Avoiding Duplicate Records in MySQL

In this MySQL database tutorial, you will be learning how to avoid duplicate records using “Primary Key” and the “Insert Ignore” SQL statement.

With such an impressive number of programs using MySQL as the underlying persistence mechanism, it seems that the development of database-driven applications is a fairly straightforward process that can be tackled with little or no hassles and having only a minimal background in database architecture design.

While this concept can be applied to relatively simple cases, the truth is that the process can be pretty challenging (and eventually daunting) when it comes to persisting and maintaining large amounts of data whose integrity and consistency must be preserved in the most extreme conditions. In such situations, not only is it necessary to deal with the intrinsic complexities exposed by the database schema itself, but it’s mandatory to implement mechanisms that ensure the integrity will be maintained over time, regardless of the operations performed by the application(s) that interact with the storage layer.

Of course, there are many factors that can affect (unintentionally or deliberately) the integrity of persisted data, which are way too extensive for being covered in a single tutorial (you can buy a book from the many available out there and dig deeper into the topic). However, a common issue that all database-driven programs must address is record duplication. Even in trivial and banal cases, like a personal blog database, record duplication can be a real nightmare that can end up bringing the efficiency and reliability of an application to its knees.

The good news is that preventing your MySQL database from suffering the side effects of record duplication isn’t as complicated and intimidating as it sounds. What’s more, the problem can be tackled both at application and database-level, with each approach owning its own pros and cons. However, the latter gives you more independency, as the solution isn’t strictly coupled to the language on which the application is seated upon.

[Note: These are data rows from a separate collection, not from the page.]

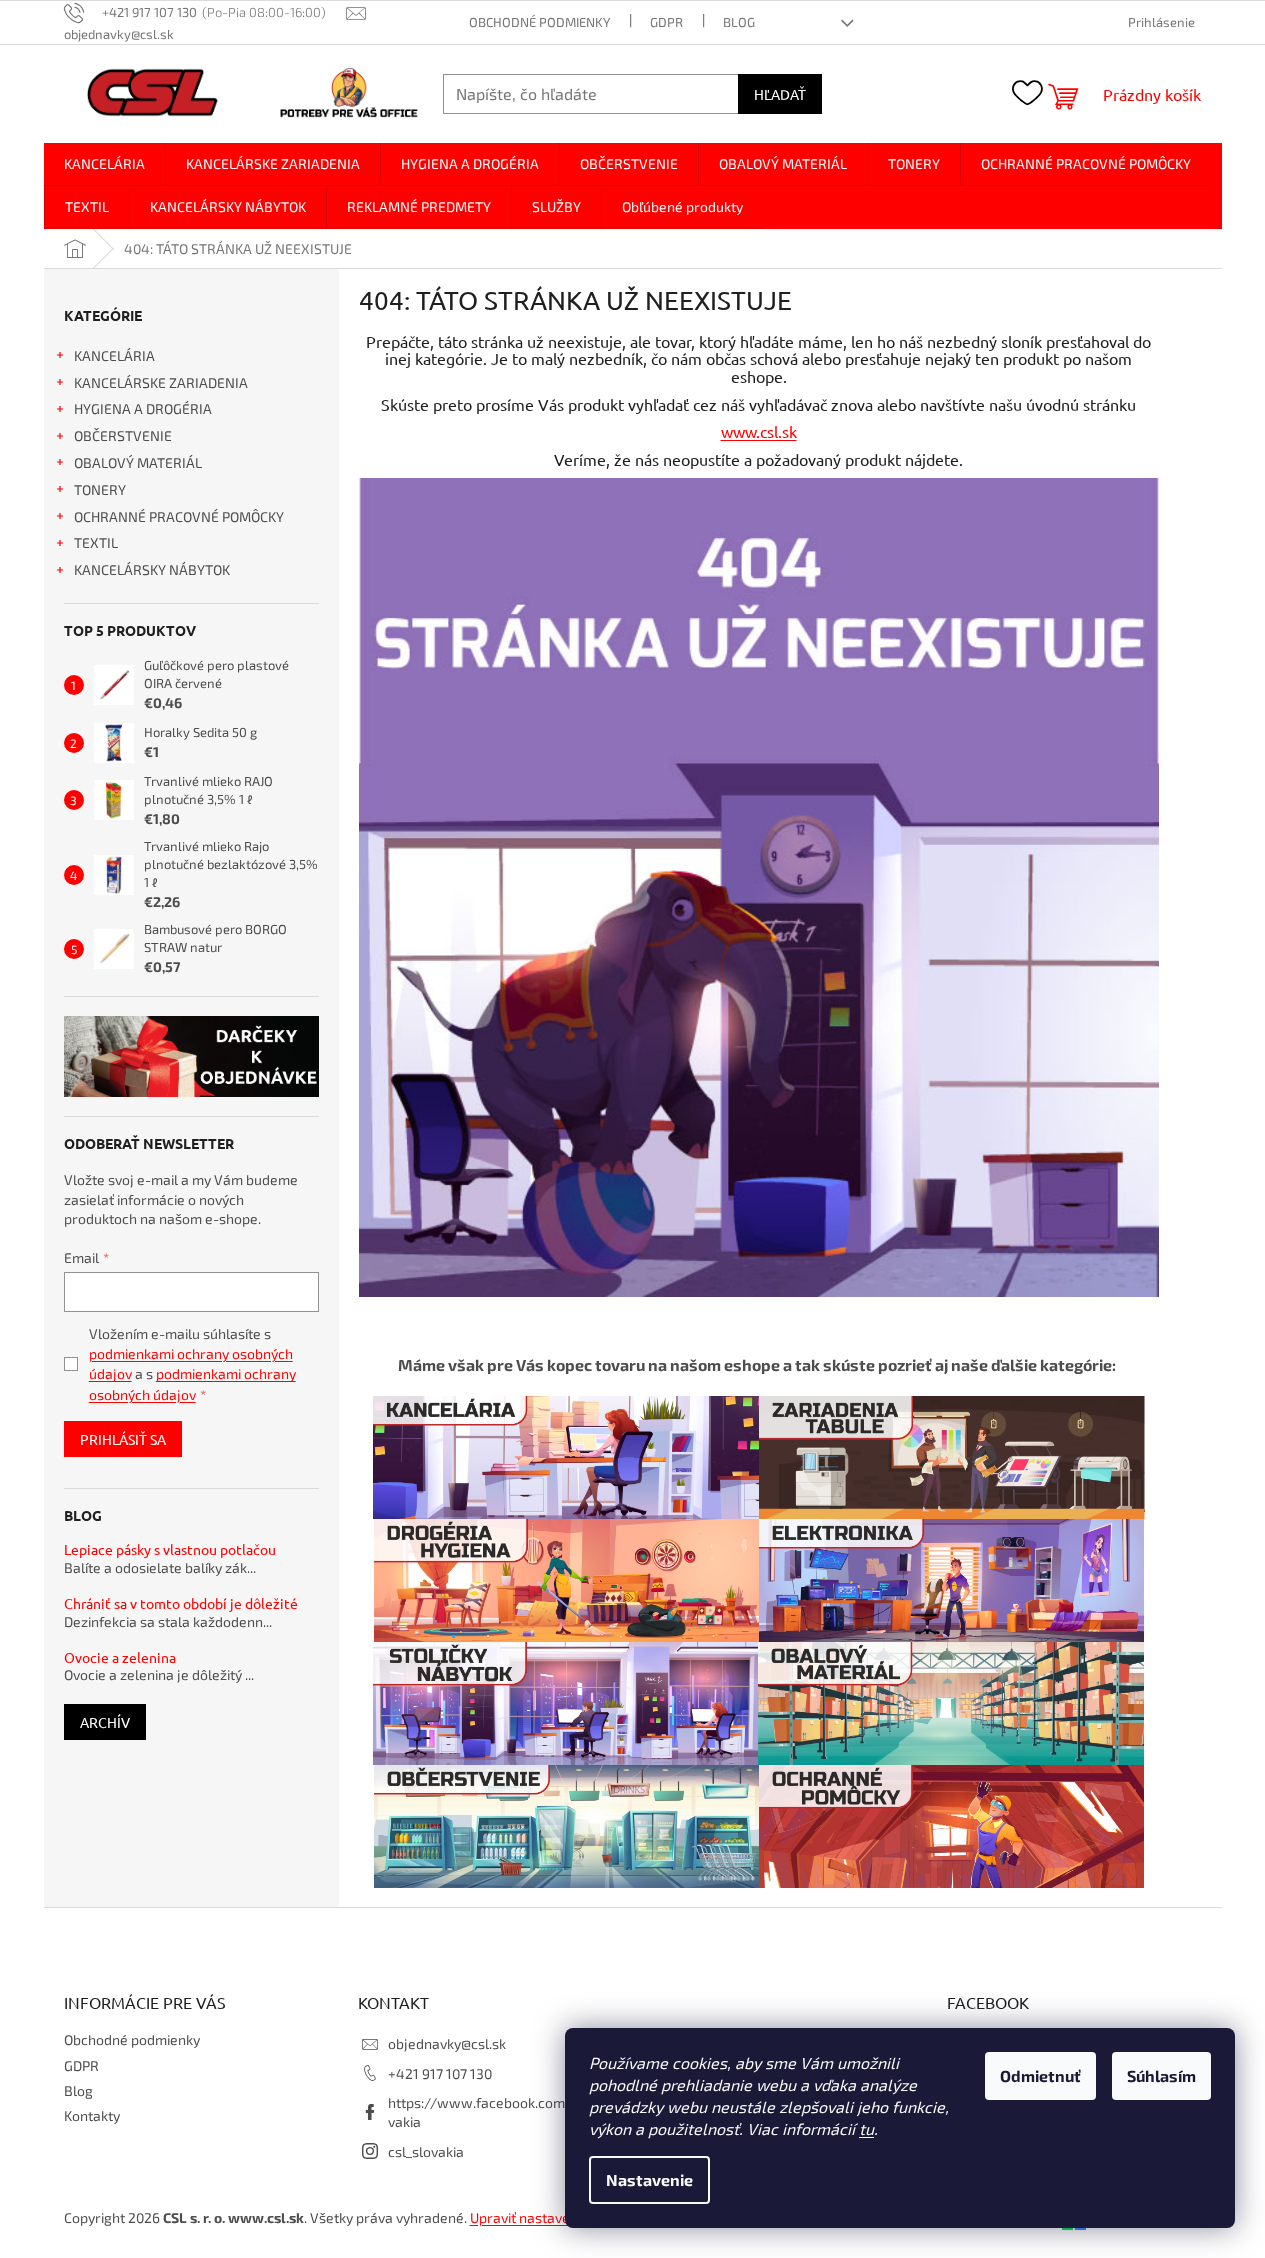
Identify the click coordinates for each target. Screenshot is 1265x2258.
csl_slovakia (426, 2151)
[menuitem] (104, 164)
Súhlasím (1161, 2075)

In the lines to come I’ll be discussing a few straightforward approaches that you can use, in order to maintain your valuable data.

Having said that, now it’s time to get rid of the preliminaries and start looking into the first two methods that you can utilize for preventing record duplication: the “PRIMARY KEY” clause and the “INSERT IGNORE” SQL statement. Let’s get started!  

Taking the first step: creating a sample MySQL table    

Since my intention here is to showcase some simple – yet effective – methods that can be used for avoiding duplication of records in MySQL databases, the first logical step that must be taken is to create a sample table that permits us to demonstrate the efficiency of the methods in question.

To suit this basic requirement, below I defined a testing table called “users”, which has the following structure. Check it out:

DROP TABLE IF EXISTS `test`.`users`;
CREATE TABLE  `test`.`users` (
  `first_name` varchar(45) default NULL,
  `last_name` varchar(45) default NULL,
  `email` varchar(45) default NULL
) ENGINE=MyISAM DEFAULT CHARSET=utf8;

As you can see, the above table is comprised of only three columns, which store the first and last name of some users, and their email addresses as well. In addition, you may have noticed that the table uses the MyISAM database engine; if you feel more comfortable with other engines like “InnoDB” (which supports transactions), feel free to amend the previous code sample to fit your needs.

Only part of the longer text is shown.